Just read a book that I had to order from Germany - therefore the cost of delivery was more than the book itself. But the price was well worth it. Die Frauen von Janowka (The Women of Janowka) by Helmut Exner drew me in quickly and kept me turning pages until the end. While it's a 'roman' or novel, it's more of a family memoir and is filled with photographs, maps, and brief lifelines of the individuals, to help the reader along. I found myself constantly go back and forth, checking the photos and maps to review the who's and where's. I found this immensely helpful.

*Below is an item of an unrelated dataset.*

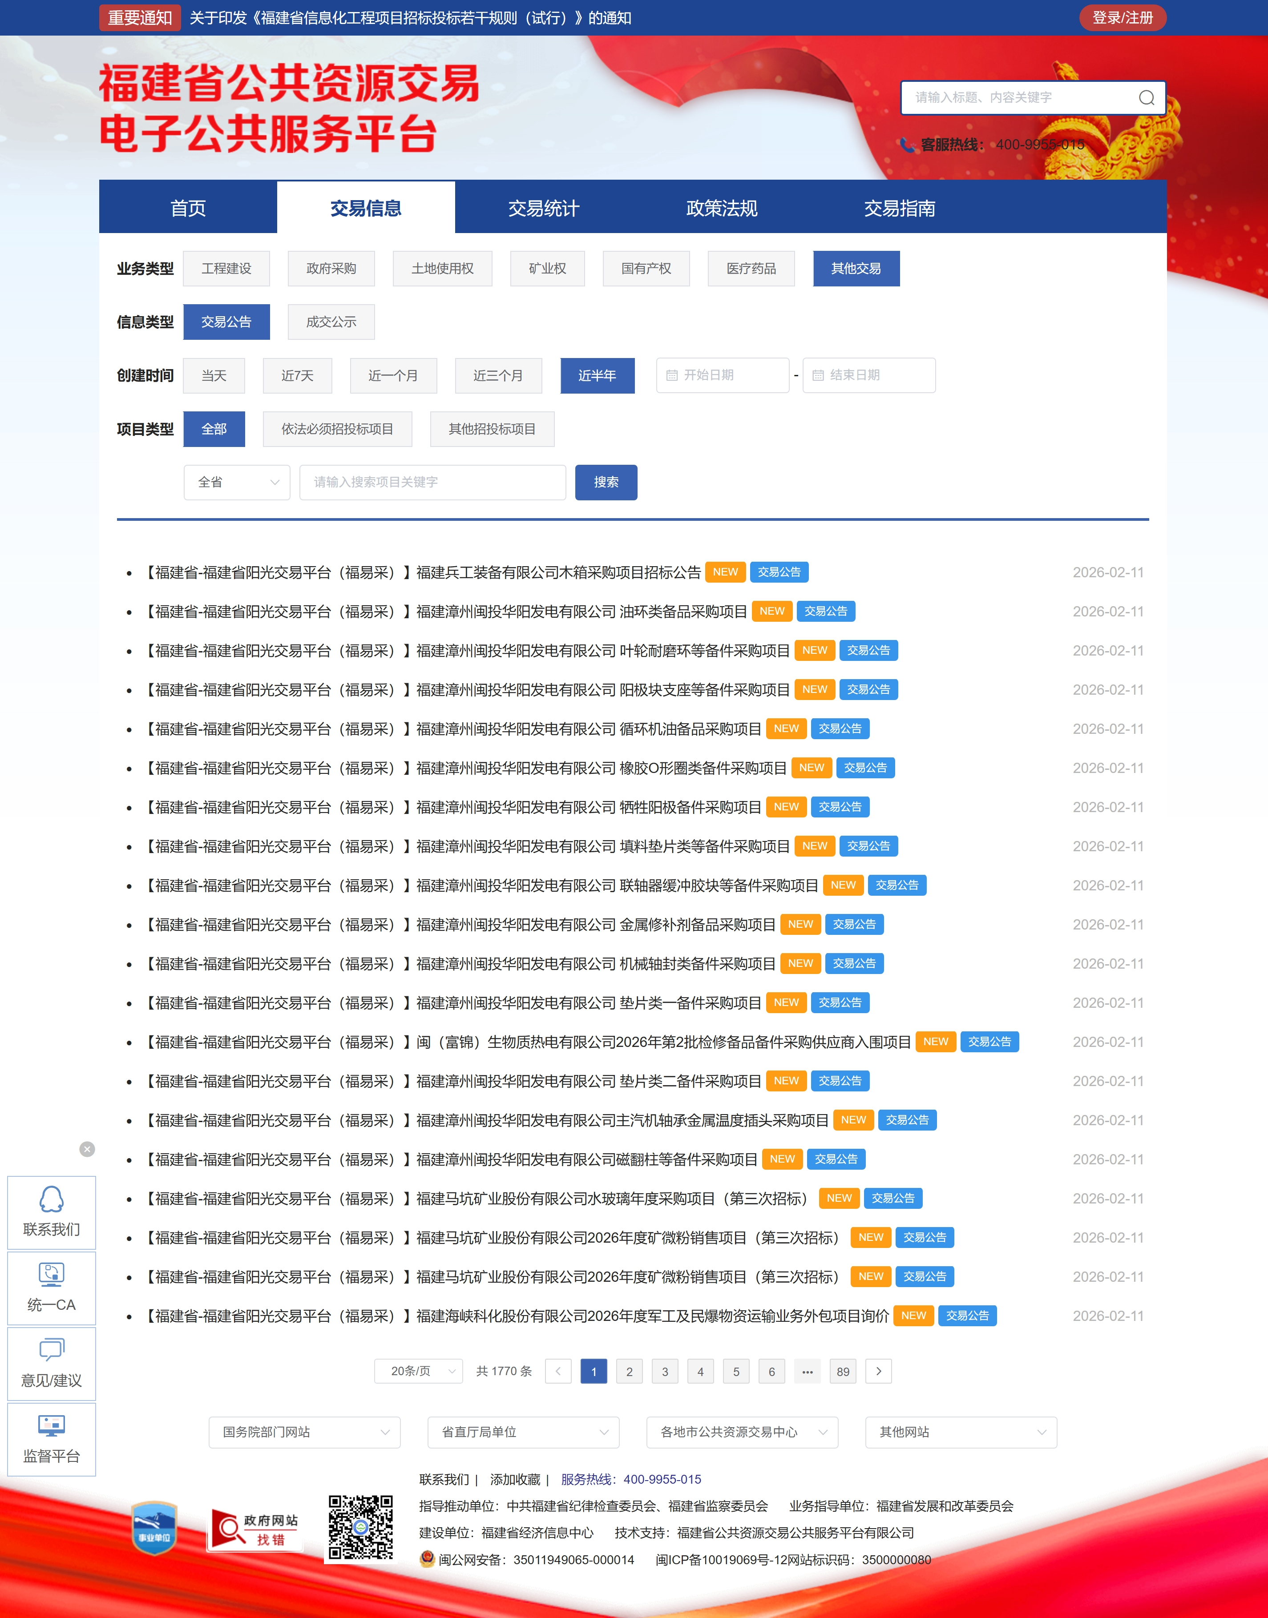Open the 监督平台 monitor icon

[x=51, y=1438]
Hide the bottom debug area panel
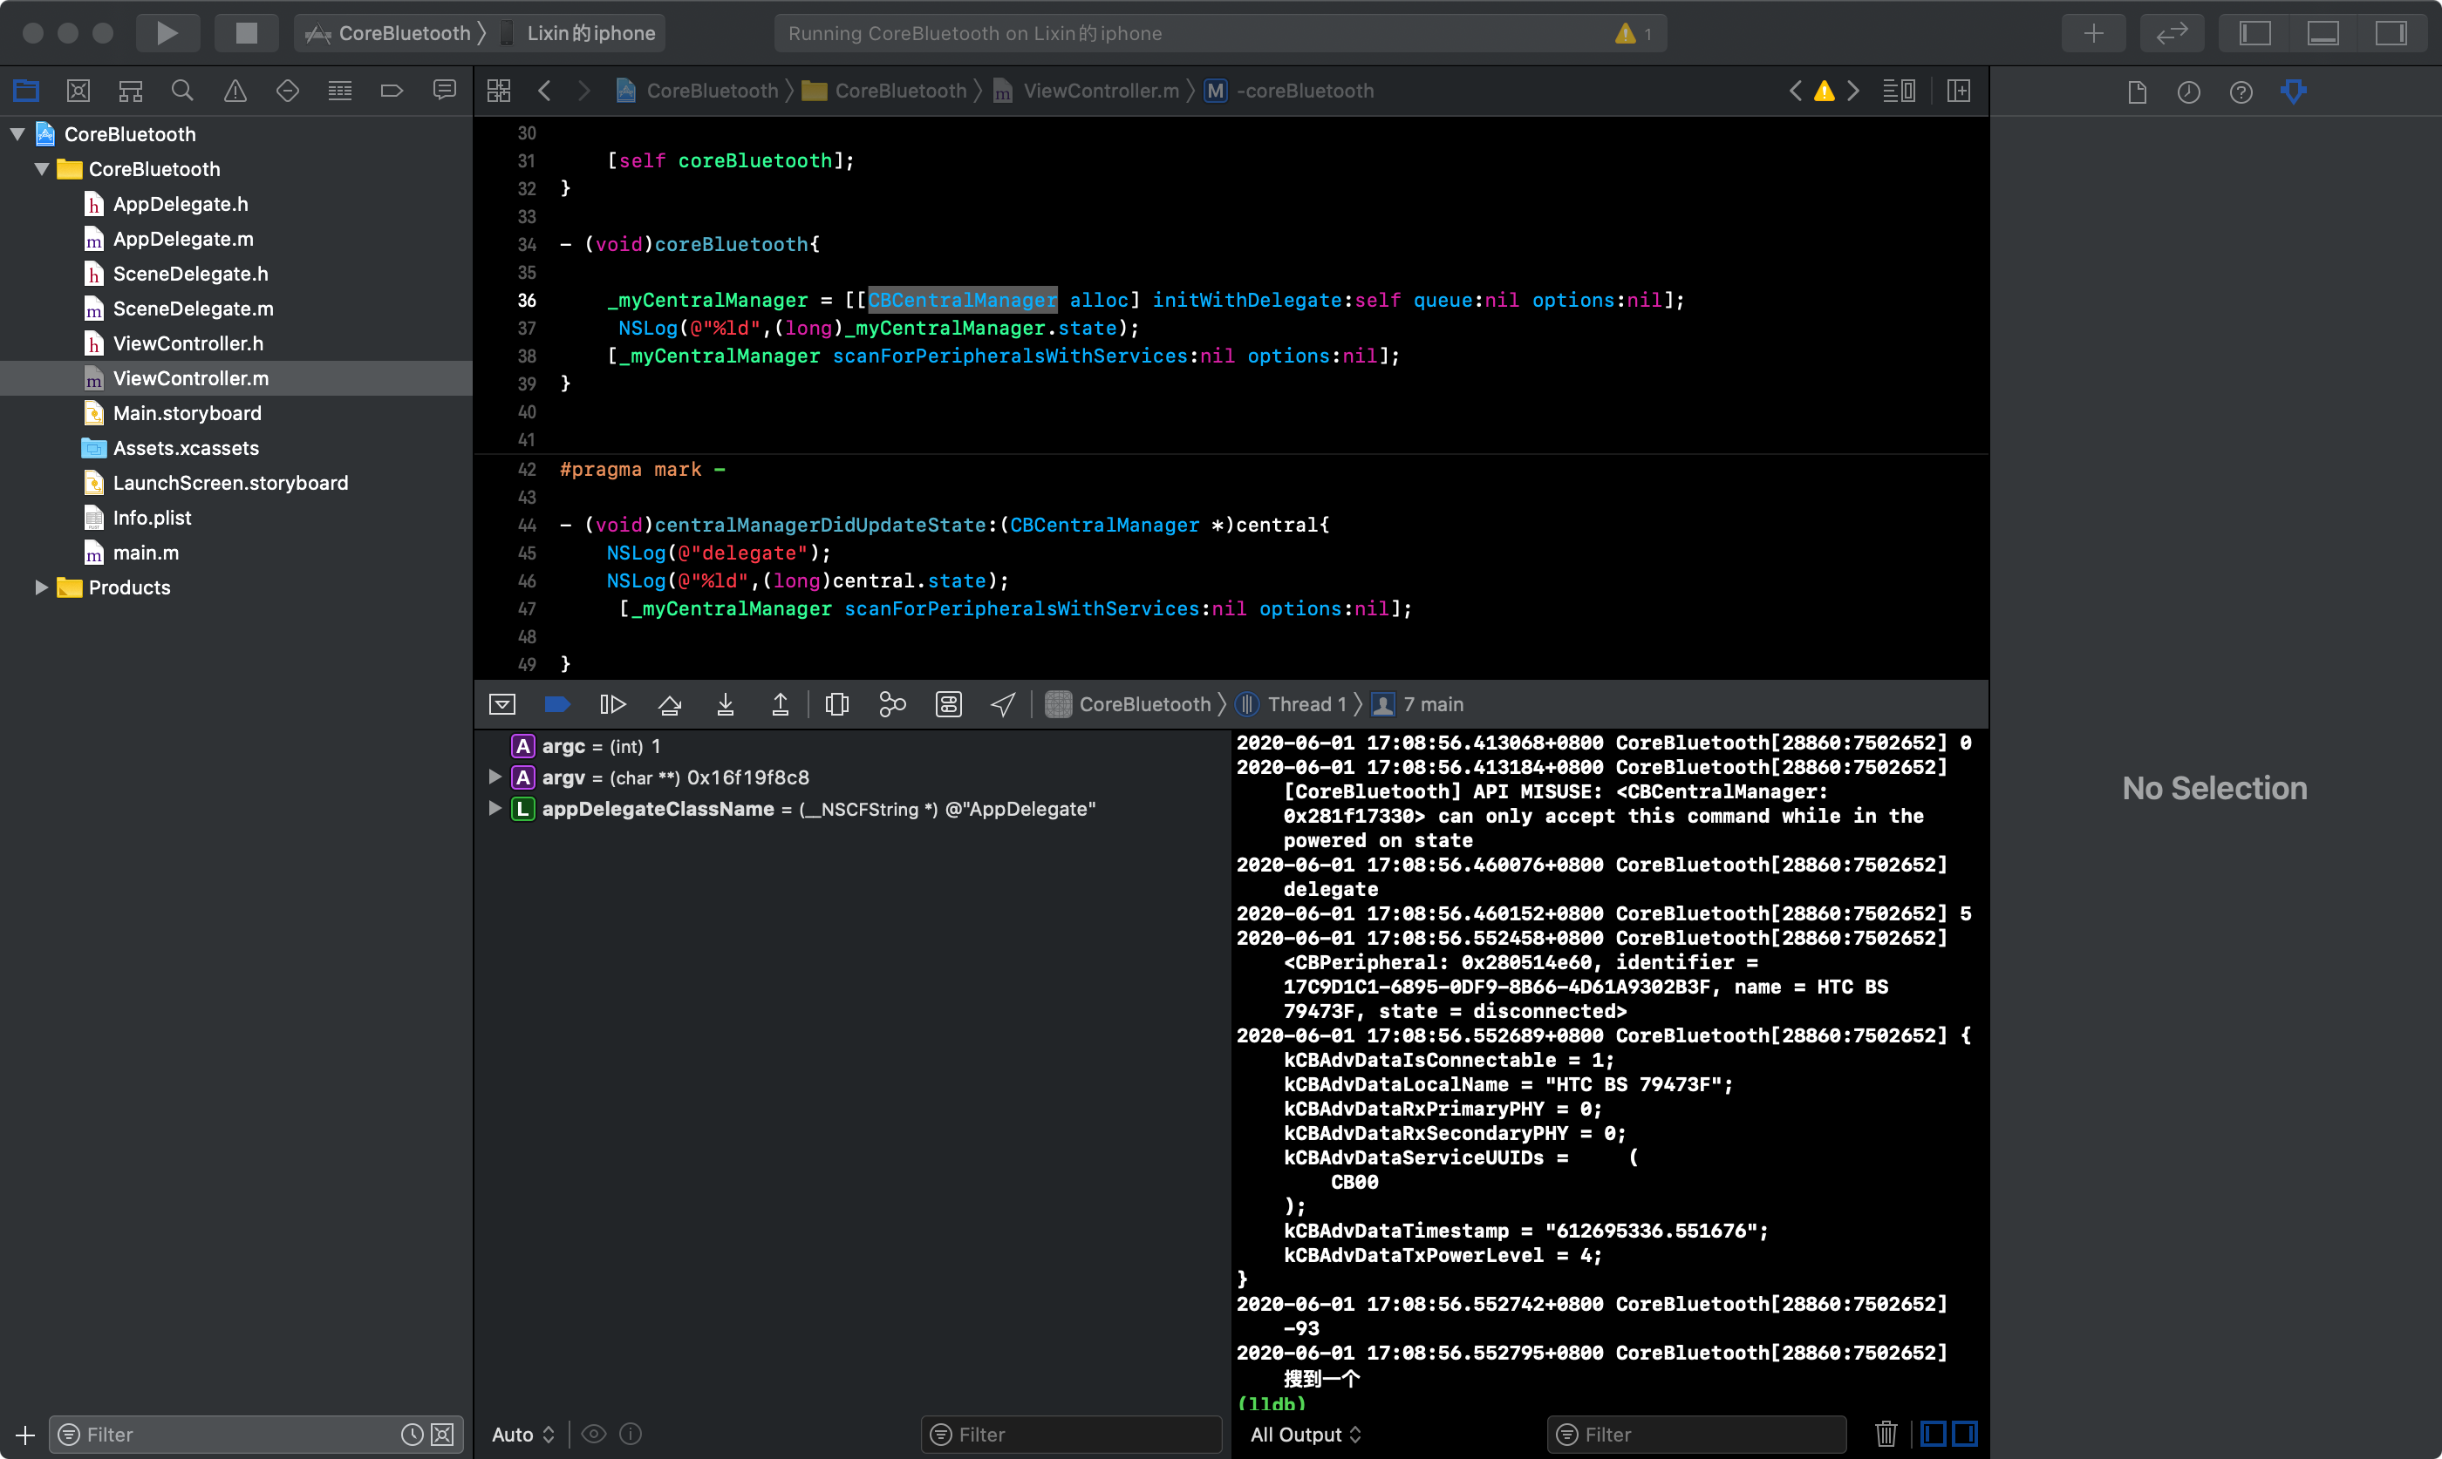 [x=2323, y=33]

One of the main characters is the author's grandmother, Serafine, and her parts of the book were my favorite. The Russian part of the story happens before my own mother is born. It's about the exile of thousands of Germans to remote parts of Siberia during WWI.
This book is dear to my heart because it's also my family's story. Like the author, I too have family spread all over the world - family that shared beginnings in Volhynia. What really brought this story close to me was not just the beginning, but the ending - specifically, the last photograph in the book. It's of the Brokenhead River by Beausejour. Next weekend I plan to drive out there - it should be a less than two hour drive. The family that started off by a river in Volhynia (once in Russia, later in the USSR, now in Ukraine), now has some of that family farming in my own province.
One of the book's strengths was the humorous banter between the couples - led by the Exner men - and passed on through the generations. The author did a great job in giving life to his deceased family members. An excellent read, all around. (Also, considering my German isn't as strong as it used to be - the language flowed and was quite accessible.)